I ended up having a different problem, but it’s the same kind of thing. The first guy I saw fall did so right in front of me (oddly, it was about where I fell, but on the first loop).  He was ok, but it put the need to be careful front and center for me.  He had surged and passed me, and then fell.  So I passed him after he fell (he stopped for a bit).  Well, he came back and got in front of me again. And then his pace slowed, and I stuck behind him for about 2 miles. It was a cautious pace that I could have done better than, but my mental runner (remember him?) told me, “I need to be careful, and this is fast enough, and I still have 4+ miles to go, and, wow, isn’t this slow pace still really hard, and didn’t I go too fast in the first mile if I was down in the 7s?” And the thing is, it felt tough even though I knew it was slower than anything resembling a tough effort for me, even on a trail. So he really started to slow, and I passed him. The surge in my pace was marked, and actually very comfortable. I kept that hotter pace through until a little before I fell, and mainly because I was trying to be mindful of my marathon training plan, which called for me to not actually race my race, but just run it, so I wanted to reel it back in.

So the lesson here is more than the usual one of not getting caught up in running too fast, but also not letting someone else’s reasons for going a certain speed be your reasons.

lesson 4 – trails help on the road
It was so clear to me as I ran this race how much I was helping my road running. The reason is that I was working on a number of things I don’t really get to work on while road running.

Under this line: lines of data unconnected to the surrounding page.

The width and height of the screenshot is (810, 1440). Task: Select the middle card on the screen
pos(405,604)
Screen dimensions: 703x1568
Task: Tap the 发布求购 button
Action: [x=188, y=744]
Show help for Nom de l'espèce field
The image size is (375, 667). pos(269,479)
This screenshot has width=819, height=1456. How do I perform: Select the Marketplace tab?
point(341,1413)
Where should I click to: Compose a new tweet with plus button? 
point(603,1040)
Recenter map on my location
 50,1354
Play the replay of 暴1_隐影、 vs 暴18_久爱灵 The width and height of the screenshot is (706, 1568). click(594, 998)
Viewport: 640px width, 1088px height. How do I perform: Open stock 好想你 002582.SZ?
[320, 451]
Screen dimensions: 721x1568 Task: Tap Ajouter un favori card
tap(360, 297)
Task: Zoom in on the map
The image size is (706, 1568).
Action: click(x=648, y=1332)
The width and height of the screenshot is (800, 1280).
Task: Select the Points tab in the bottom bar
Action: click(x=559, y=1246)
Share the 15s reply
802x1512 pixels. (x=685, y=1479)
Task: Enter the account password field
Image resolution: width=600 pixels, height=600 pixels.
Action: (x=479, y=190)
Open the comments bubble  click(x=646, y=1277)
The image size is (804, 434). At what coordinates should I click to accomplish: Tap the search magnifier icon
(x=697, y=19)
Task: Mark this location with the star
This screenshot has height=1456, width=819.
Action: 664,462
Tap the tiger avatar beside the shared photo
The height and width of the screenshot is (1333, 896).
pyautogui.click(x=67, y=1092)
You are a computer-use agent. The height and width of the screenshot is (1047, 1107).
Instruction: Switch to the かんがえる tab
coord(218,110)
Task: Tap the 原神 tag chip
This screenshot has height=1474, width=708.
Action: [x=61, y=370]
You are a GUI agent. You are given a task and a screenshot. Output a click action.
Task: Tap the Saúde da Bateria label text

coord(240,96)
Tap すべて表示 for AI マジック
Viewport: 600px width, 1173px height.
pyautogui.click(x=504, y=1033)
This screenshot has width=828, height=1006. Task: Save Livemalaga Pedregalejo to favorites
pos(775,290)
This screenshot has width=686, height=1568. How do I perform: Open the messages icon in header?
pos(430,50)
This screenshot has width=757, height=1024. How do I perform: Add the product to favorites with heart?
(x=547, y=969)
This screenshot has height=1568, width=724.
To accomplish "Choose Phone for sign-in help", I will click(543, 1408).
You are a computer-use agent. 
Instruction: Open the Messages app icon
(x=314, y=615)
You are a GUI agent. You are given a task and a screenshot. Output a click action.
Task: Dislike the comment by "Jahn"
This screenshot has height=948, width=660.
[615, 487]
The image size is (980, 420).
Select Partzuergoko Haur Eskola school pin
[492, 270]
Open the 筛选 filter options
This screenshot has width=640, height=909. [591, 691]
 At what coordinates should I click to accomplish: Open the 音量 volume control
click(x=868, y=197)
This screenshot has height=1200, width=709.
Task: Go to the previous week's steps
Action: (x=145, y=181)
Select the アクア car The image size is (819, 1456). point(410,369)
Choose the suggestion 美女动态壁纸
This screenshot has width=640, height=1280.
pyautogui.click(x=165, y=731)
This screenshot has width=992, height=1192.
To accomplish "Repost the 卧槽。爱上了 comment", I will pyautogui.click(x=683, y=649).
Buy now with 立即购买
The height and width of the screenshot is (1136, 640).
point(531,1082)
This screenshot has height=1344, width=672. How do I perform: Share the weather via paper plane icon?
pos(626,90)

Proprioception (your ability to sense the ground below you and respond to it as the surface changes), finite muscle control, ancillary support structures and more are all things that develop at a faster pace when running on uneven, undulating surfaces than on a stable surface like a road or treadmill. If your race will be on the road (like mine will be for the Chicago Marathon), it’s important to get lots of training with the same type of impact as the race surface, so I wouldn’t say go 100% or even a majority on trails, but mixing in a bit is a great idea.  My coach actually just wrote about this recently on his blog over at Strength Running.

summing it all up
In the end, I learned that trail runs are fun, much harder for the same distance than road courses (assuming similar hill profiles, or a slightly less hilly trail), and teach us tons as runners. If you haven’t tried trail running, I definitely recommend it. But I’ll do so while echoing the advice of the race director – the number one reason people fall is due to going too fast. Slow down a little from your road pace (I was over a minute per mile slower than my road 10K pace), and use that time to be more careful.  Be careful, be mindful, be open to the growth you’ll get from the trail, and enlighten.your.body.

 

 

About bryan falchuk

bryan falchuk is the founder of newbodi.es, a certified personal trainer, behavior change specialist and the best-selling author of "Do a Day". bryan coaches people on their whole health - the physical, mental and emotional combination of wellness that we need to thrive and change our lives.

5 comments

  1. Awesome and congrats on getting your trail legs! It’s not a trail race unless you fall or get lost. 🙂 And yes, on the whole, I agree that trail runners ARE nicer than road runners.

    • Thanks for the kind words! I would have definitely also gotten lost if the race organizers didn’t do such an awesome job marking the course.

      Luckily, and surprisingly, I’m not stiffer today than I was last night. That’s a win in my book.

  2. Another way to have this kind of fun is through Orienteering – often called the Intelligent Runner’s sport, it balances the running with map reading and means that it’s not just about speed so your chance of falling is less. Your chance of getting totally lost and having to fight through bushes and streams to get back on track is higher though!

    • Thanks, Paolo. That’s a great idea. I’m very pro-anti-falling…and I suppose the getting lost part means you need to improve your map navigation skills. Definitely fun – I did one back when I was 14 and won despite being very overweight.